Santa Claus isn’t really a thing in the Czech Republic, but you wouldn’t know it going by local advertising among stores selling Christmas goods.
While Svatý Mikuláš is based on the same real-life figure as Santa – St. Nicholas – his appearance and tradition is markedly different. Along with a devil and an angel, Mikuláš visits Czech children on the night of December 5 to see if they’ve been good or not (and it’s Ježíšek, or Baby Jesus, who ultimately delivers the gifts on Christmas Eve.)
But Santa Claus has been slowly seeping into Czech culture over the recent years, and it now appears that he’s overtaken the more traditional local depictions of Christmastime on Czech billboards and leaflets.
According to analysis by Česká distribuční, which produces many of the advertising leaflets used by major retailers, Santa has become more and more prevalent in Christmas campaigns, and this year has overtaken Mikuláš.
During November campaigns, Santa Claus appeared in 23 advertising leaflets produced by the company – – nearly twice the number of Mikuláš, who appeared in only 12.
Still, the agency doesn’t predict the end of Mikuláš.
“I do not think the Czech Mikuláš is at risk,” says Česká distribuční Director Petr Sikora.
“Leaflets are primarily intended to show consumers the breadth of supply, so it is logical that we will find mainly non-traditional products, news, or popular children’s characters before Christmas.”
It wasn’t just Santa Claus, as other non-Czech imagery dominated Christmas advertising campaigns. Foreign characters – including Santa Claus, Angry Birds, My Little Pony, and Emojis accounted for 43% of the advertising seen on local flyers and leaflets.
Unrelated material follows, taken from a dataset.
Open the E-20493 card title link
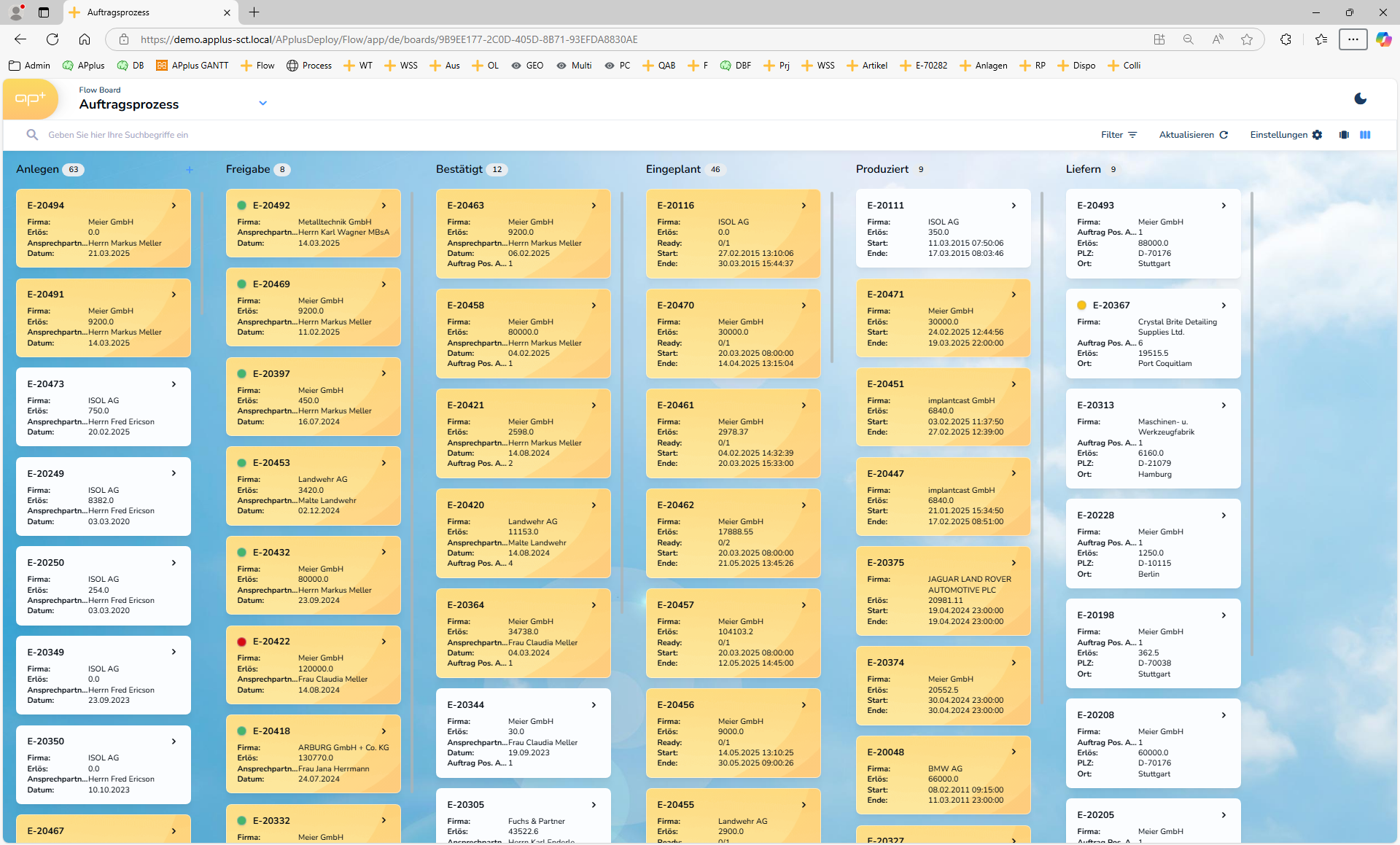This screenshot has width=1400, height=845. coord(1095,206)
Czech imagery, including Mikuláš, angels and devils, the Little Mole, and illustrations from iconic artist Josef Lada, accounted for only 28% of the advertising. Neutral imagery, including snowmen and Christmas trees, made up 29% of the material.
What was Mikuláš hawking? Nearly 50% of advertising featuring the Czech St. Nick was promoting chocolate; 10% was for sweets & candy, and 5% for other snack items.